Что сделать ▸
Перепечатайте без изменений фрагмент отрывка о Чуковском, начиная со слов «По-видимому, для Чуковского» и заканчивая словами «с его происхождением.».

Исходный отрывок ▸
((

Когда Чуковский в феврале 1925 года пишет о переводах из Гейне формалиста Ю. Тынянова, он не забывает констатировать, что у еврея-Тынянова было то преимущество, которого не было у Александра Блока. А посещая знаменитого русского писателя С. Сергеева-Ценского, он записывает уже в 1930 году: «Ценский человек замечательный: гордый, непреклонный, человек сильной воли, свободолюбивый, правдивый. Если он переоценивает себя, то отнюдь не из мелкого эгоизма: нет, для него высокое мнение о себе есть потребность всей его жизни, всего его творчества. Без этой иллюзии о собственном колоссальном величии он не мог бы жить, не мог бы писать. Ни одной йоты гейневского или некрасовского презрения к себе в нем нет, он не вынес бы такого презрения».

По-видимому, для Чуковского (как и для не выносившего Гейне Б. Пастернака) интонация немецкого поэта-еврея и его отношение к жизни ассоциировались с его происхождением.

Вернемся в 1922 год. Чуковский не отказал себе в удовольствии описать приход «уитмэнианцев» во «Всемирную литературу»: здесь они встретились со все более приближавшимся к оставленному было еврейству Акимом Волынским. Чуковский записывает: «4 апреля во вторник во “Всемирной литературе” состоялось чествование Уитмэна. Пришли уитмэнианцы, а в кабинете шло заседание Союза писателей. Пришлось ждать <…> А между тем, вышло весьма интересно. Я прочитал вслух несколько пассажей из “Демократических далей”. Волынский по поводу прочитанного сказал великолепную речь, которую я слушал с упоением, хотя она была основана на большом заблуждении. Волынский придрался к слову “трансцендентальный” общественный строй и стал утверждать, что Уитмэн отрицал сущее во имя должного. Словом, сделал Уитмэна каким-то спиритуалистом иудейской окраски. Но речь была превосходна, с прекрасными экспромтами – чем дальше он говорил, тем лучше».

))

Фрагмент набора данных ▸
((

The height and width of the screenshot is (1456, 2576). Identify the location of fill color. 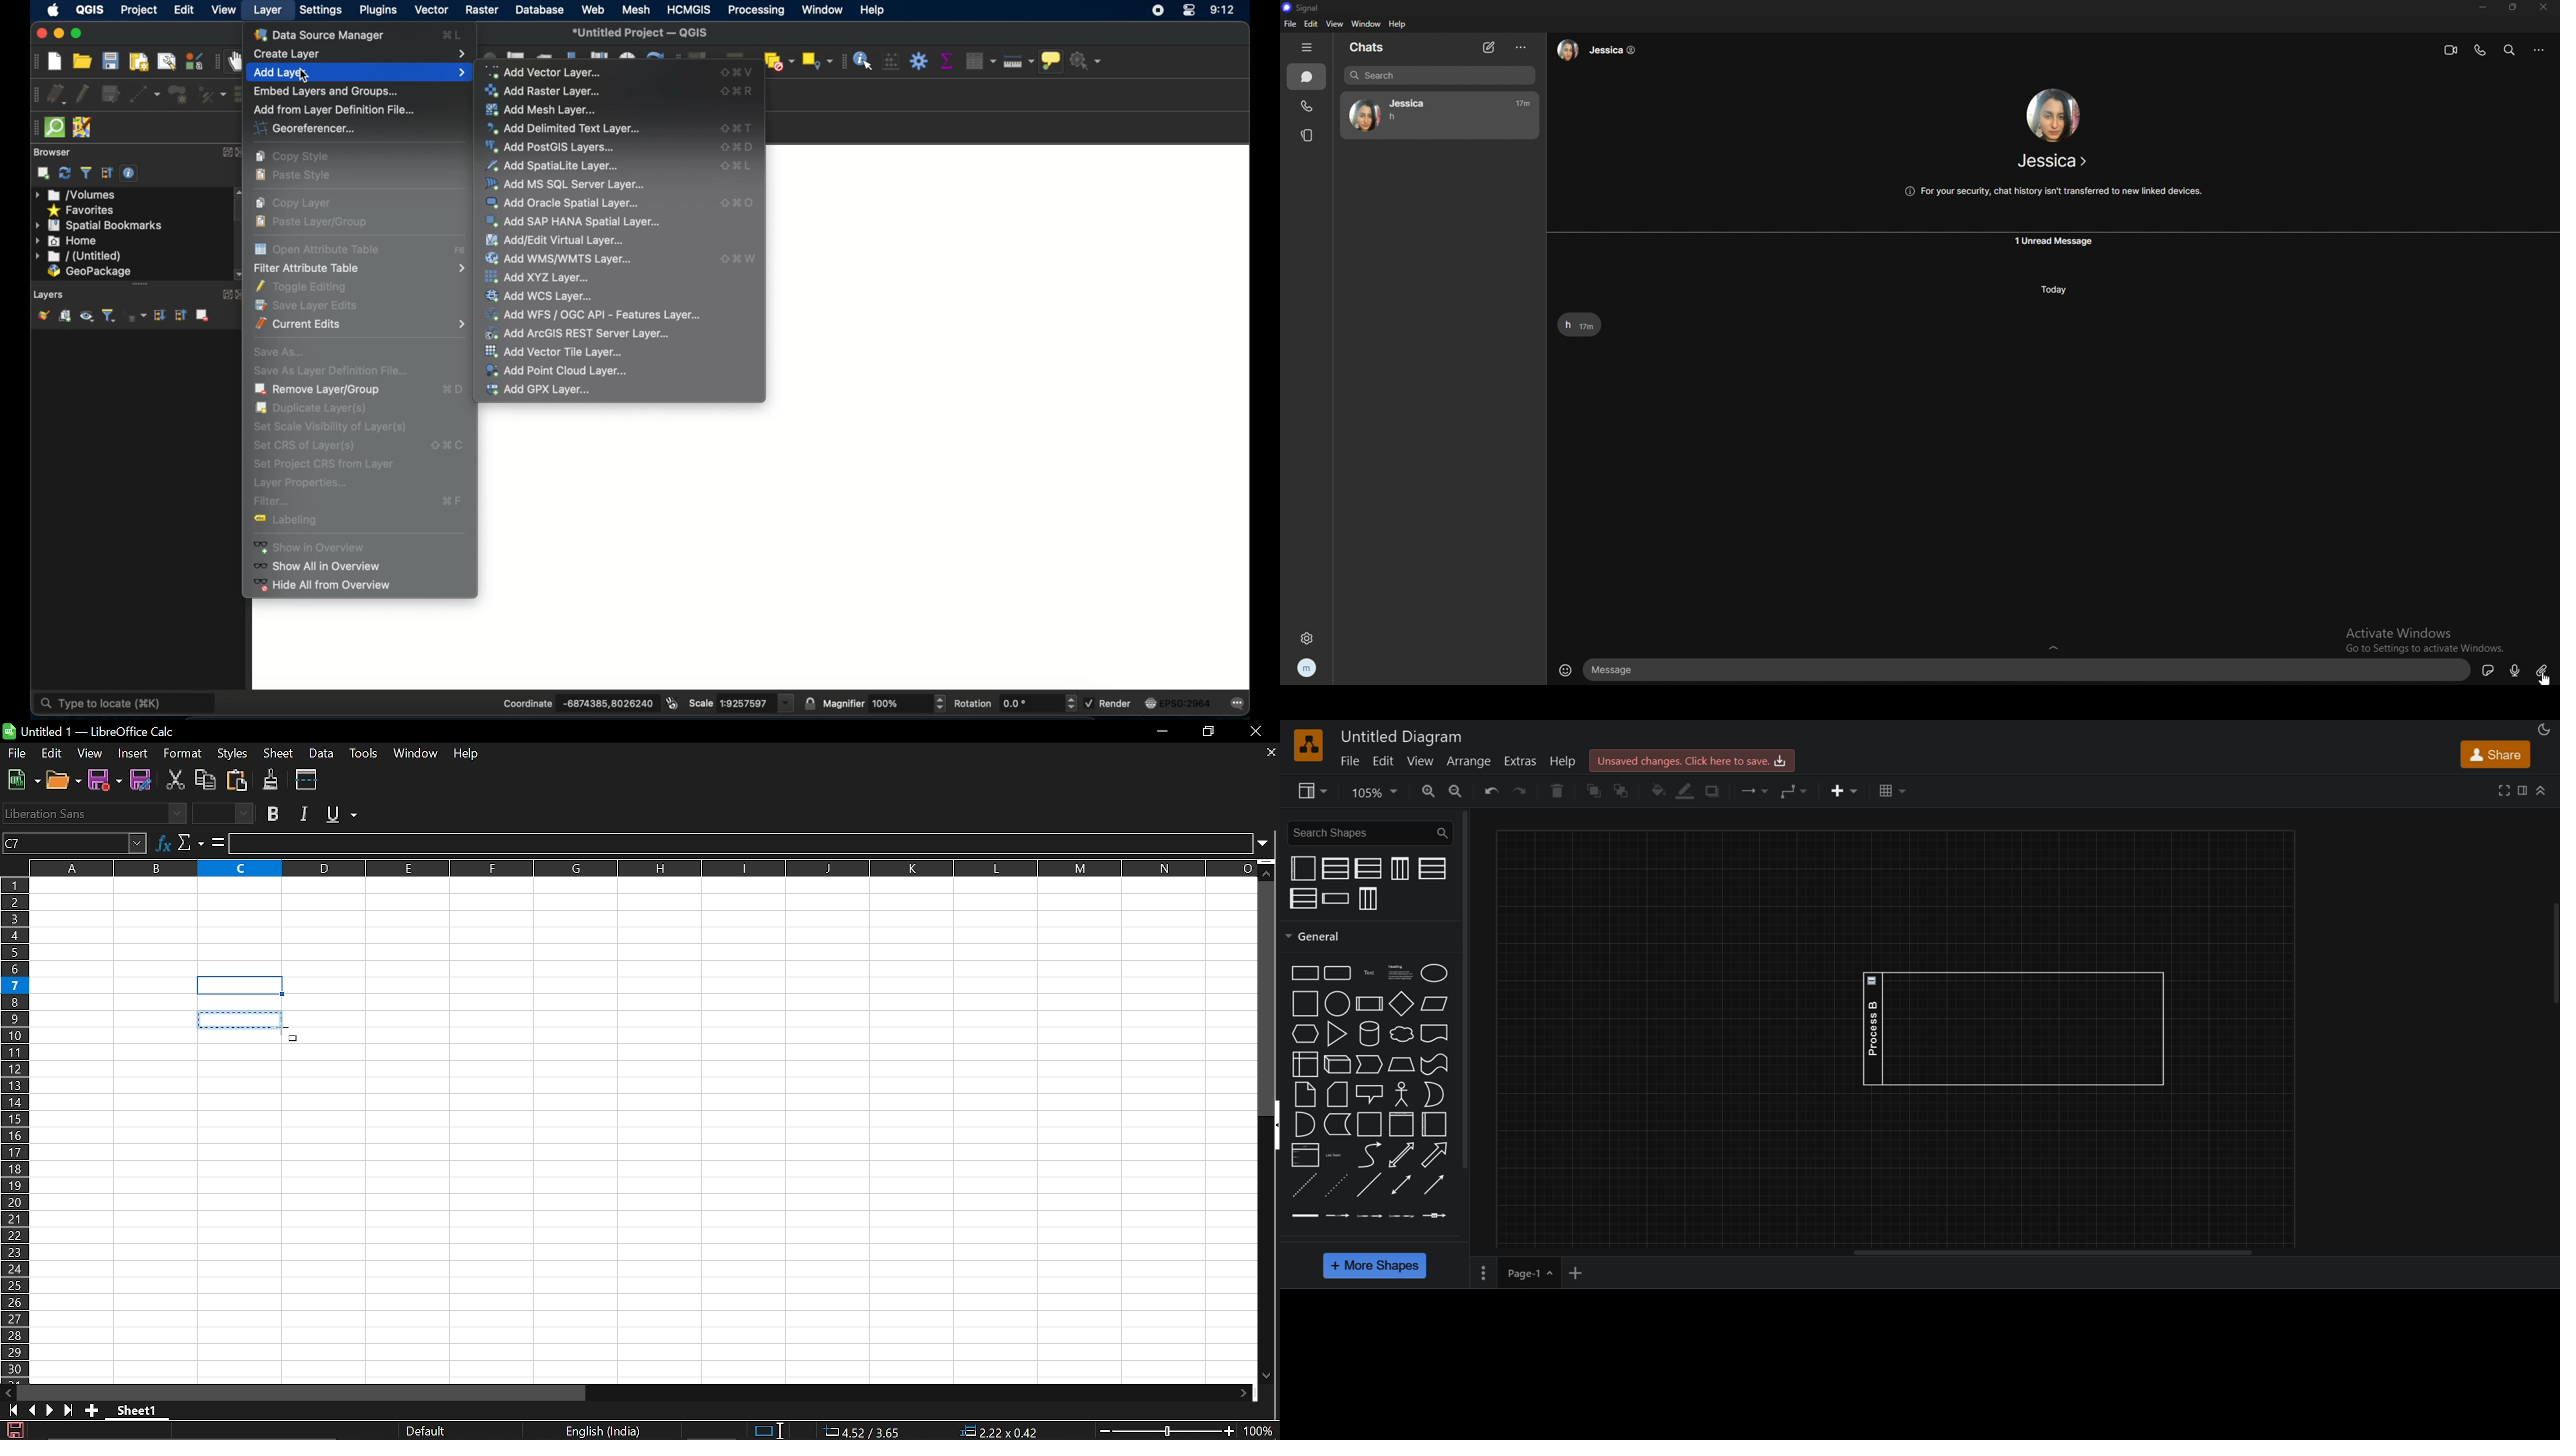
(1656, 789).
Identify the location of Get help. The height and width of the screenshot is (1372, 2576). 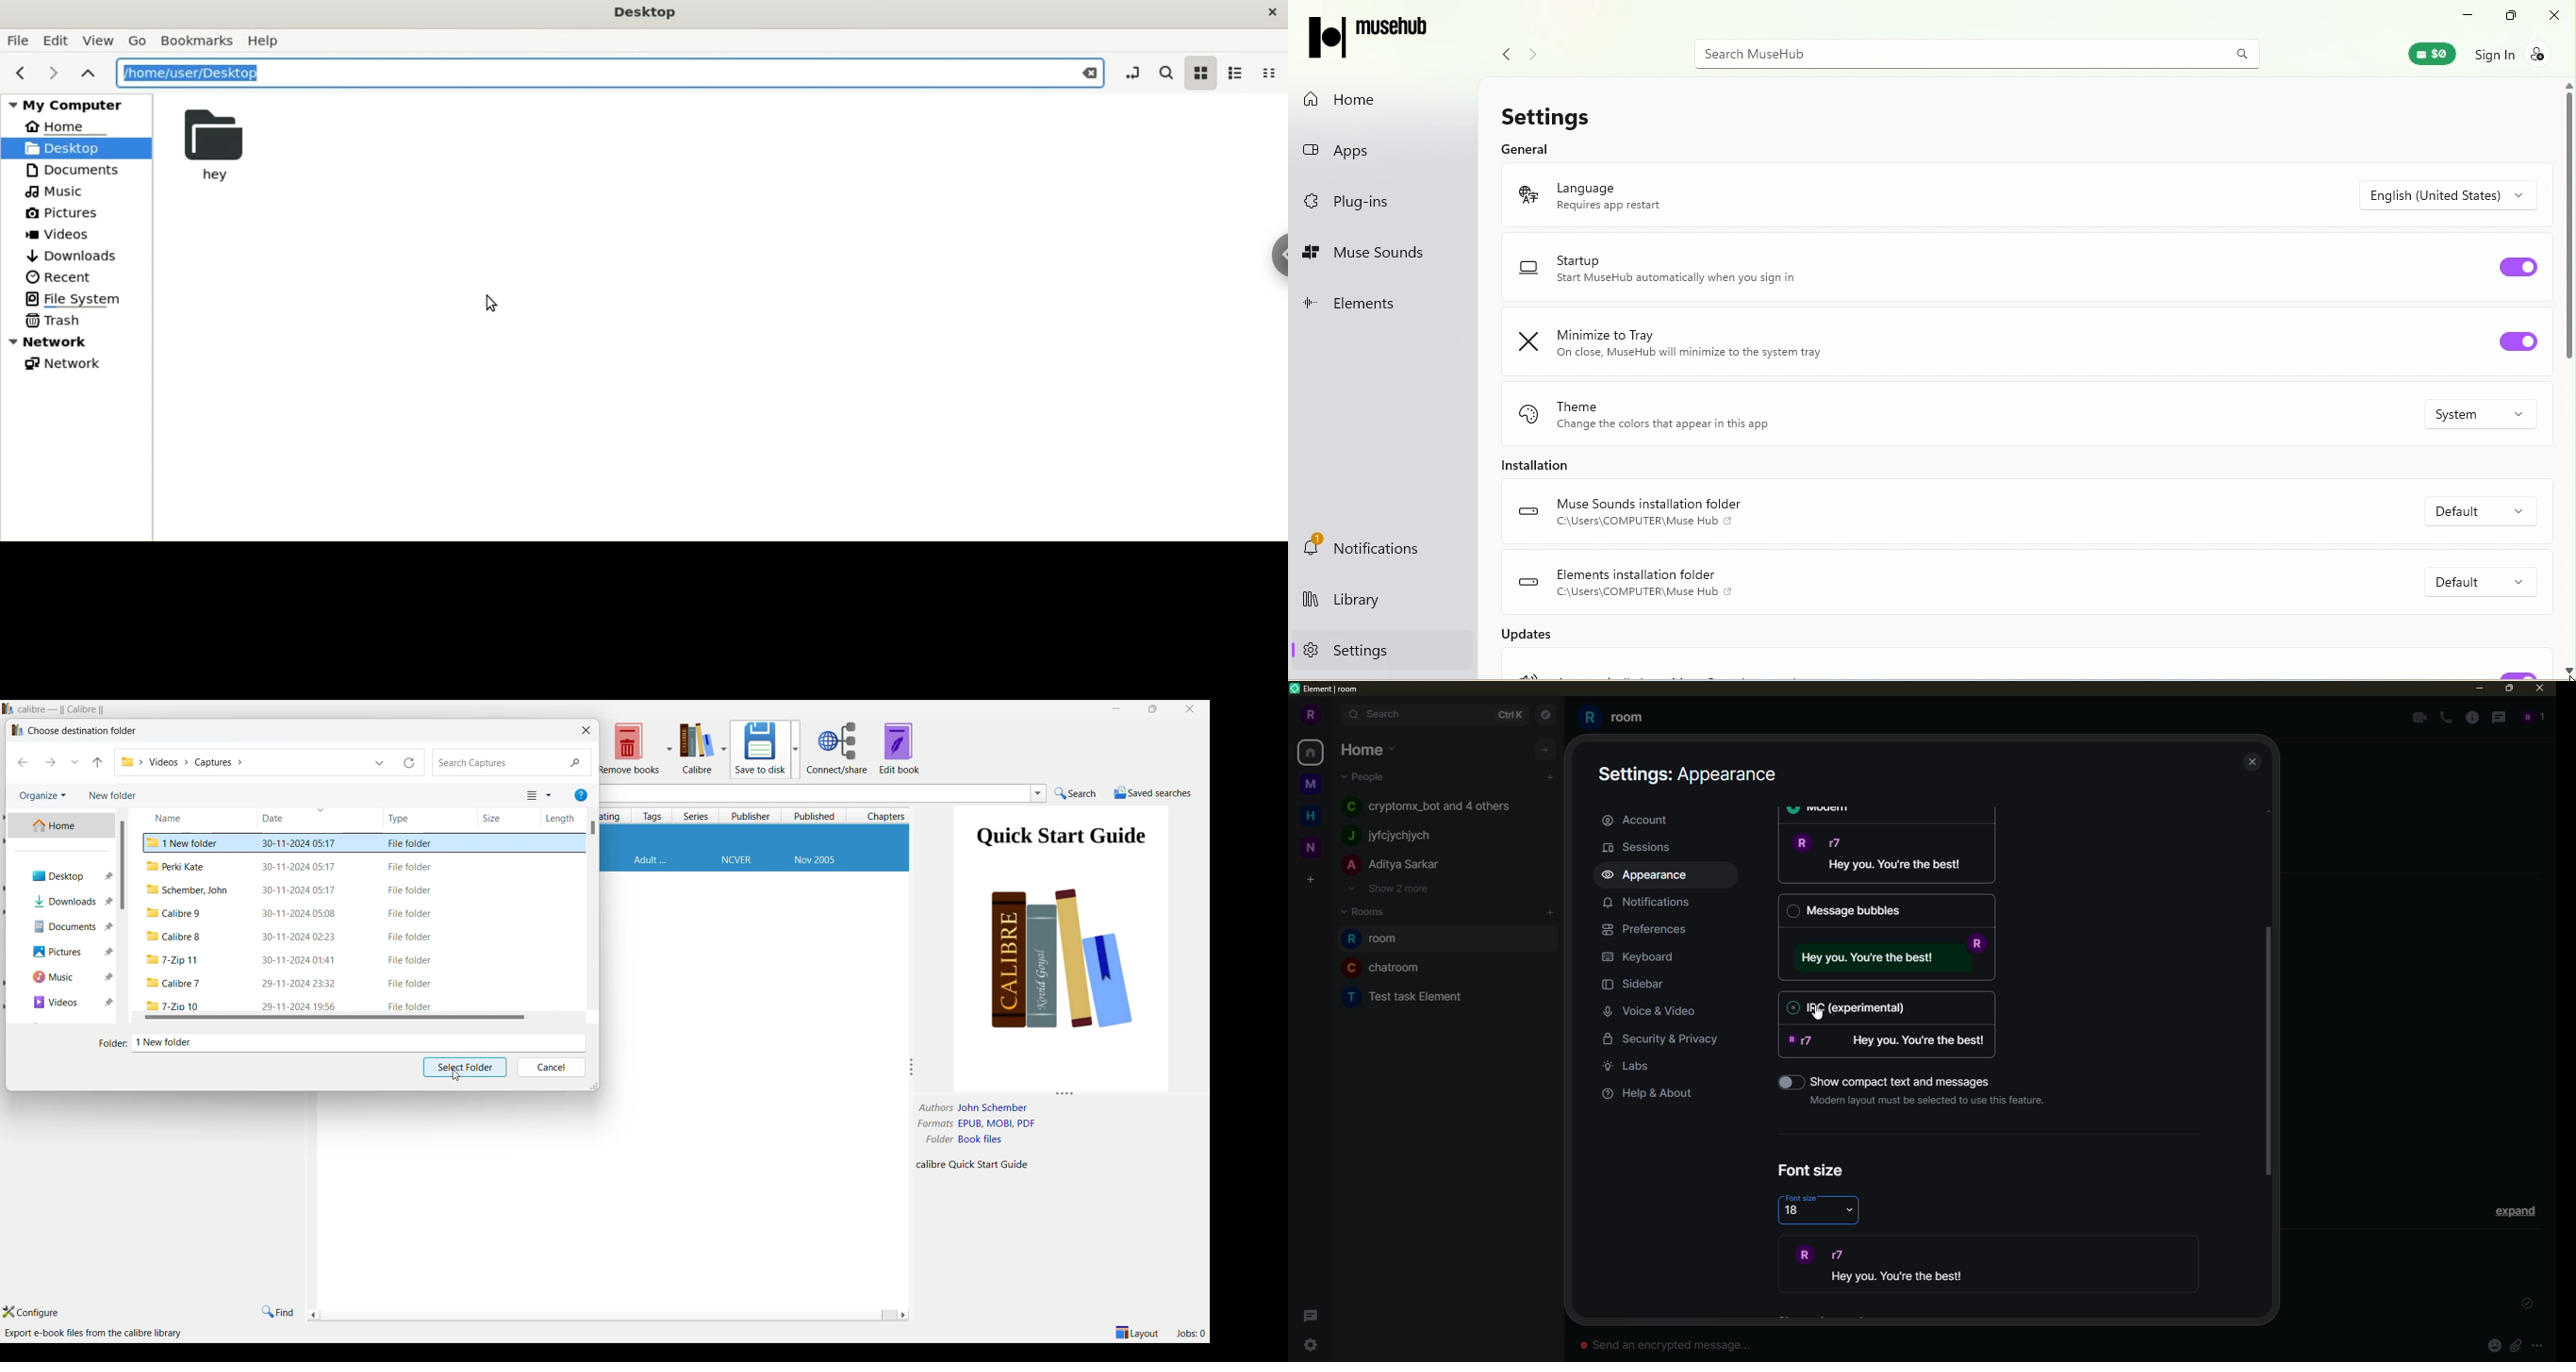
(581, 795).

))

Итоговый результат ▸
По-видимому, для Чуковского (как и для не выносившего Гейне Б. Пастернака) интонация немецкого поэта-еврея и его отношение к жизни ассоциировались с его происхождением.